Frequently asked questions from home buyers.
How do I determine how much home I can afford?
Qualifying for a mortgage payment is based on debt ratio, total monthly obligations divided by gross monthly income. Bills like car loans, student loans, credit cards, child support, and so on factor into this calculation. In general, your total debt ratio should be somewhere under 45% -- although many loan types are approvable to 50% debt ratio and beyond. Debt ratio doesn't tell the whole story, though -- there are also expenses that vary based on property type and age such as utilities, maintenance, and future replacement of major systems. These have to be considered as you're budgeting for the monthly payments as well. Finally, you should consider your future income and expenses. Is your income increasing or stable? Do you have college expenses coming up down the line? When you get prequalified, we will help you answer these questions and figure out what payment makes sense for you and which loan program will allow you to get as much home as you can that also fits your budget.
What is the difference between getting prequalified and preapproved?
A prequalification is a review of your credit, assets, and income by a loan originator. Your loan originator will collect information from you via an online application, over the phone, or via a face to face meeting. They'll then run your credit report, calculate a debt ratio, and prepare estimates for different loan scenarios that you appear qualified for. The originator will collect your supporting documents and based on their expertise determine if issuing a prequalification letter is appropriate based on your situation. A preapproval is a complete review of the loan file by not only the originator but also an underwriter, with additional verifications, notes, and other documents added to the basic paystubs, bank statements, and so on. Your loan originator may determine that a preapproval is more appropriate in some cases, such as when there are variations in income, multiple income sources, or challenging credit situations.
What documents do I need to get prequalified?
Standard documentation for getting prequalified to purchase a home includes most recent 30 days paystubs, most recent 60 days bank statements, and most recent 2 years tax returns / W-2s / 1099s. Once your loan originator learns more about your situation, they may request other documentation to support certain aspects of the loan file.
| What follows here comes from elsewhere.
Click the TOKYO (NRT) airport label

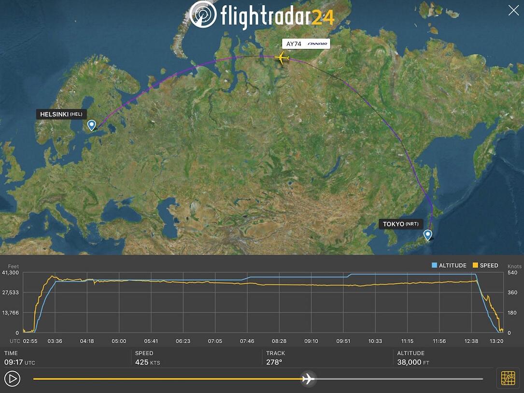tap(401, 224)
How much money do I need to buy a home?
Different loan types have different down payment minimums. For conventional mortgages, the typical minimum is 5% of the purchase price, with relief from monthly mortgage insurance coming at 20% down. With an FHA loan, the down payment can be as low as 3.5%. HUD 184 loans can be had for 2.25% down as a minimum. VA loans can be obtained with no down payment whatsoever. There are also down payment assistance programs and grants that help certain borrowers when funding is available. In addition to the down payment, you also need to consider closing costs and other items like prepaid taxes and homeowner's insurance that add to your funds required at closing. Your best bet is to make contact with one of our loan originators, learn which options best fit your personal situation, and get estimates so you will know what to expect.
How long is my prequalification good for?
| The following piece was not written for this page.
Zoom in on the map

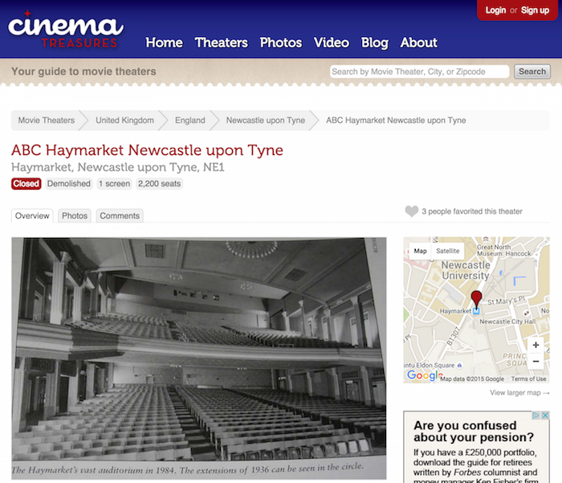click(536, 345)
Your loan documents like the credit report are good for 90 days in most cases. That roundly answers the question. However, you really are prequalified for as long as your situation doesn't change or the loan program you're using doesn't change. If you maintain the same or better credit scores, same overall debt level, and same or greater income your prequalification is more or less indefinite -- we'll just update the documentation as we go.
What sort of inspections should I consider when buying a home?
A standard home inspection is generally not required, but it's a good idea to have a professional home inspection look at your potential home regardless. You will learn about any structural issues, safety problems, defects in any of plumbing / heating / electric systems, and how the systems in the home operate. An as-built survey of the property is also a good idea, even when not required for the loan. This document draws the property improvements and any easements out on the lot and confirms that the home meets relevant zoning requirements. You should also consider having the well and/or septic tested if on site systems are a feature of your prospective home -- again even when not required. Water quality, well flow, and septic adequacy are good things to understand about your new home up front.
How long does it take to close on a home loan?
Typical closing timeframe for a home purchase loan is 30-60 days. Sometimes loans can close in as little as a few weeks, and in cases of new construction loan (where the property is being built) sometimes take six months to close. The time period is also defined by the purchase contract, where buyer and seller agree on the closing date -- the contract typically dictates when your loan closes.
What happens at closing?
Your loan typically will close at a title company with an escrow officer. You will review and sign your loan documents, and pay any additional down payment / closing costs / other applicable closing funds via cashier's check or bank wire that you've arranged with the title company ahead of time. Once you and the seller have signed documents, the title company will record the sale at the state recorder's office -- typically the following day. The property is now yours!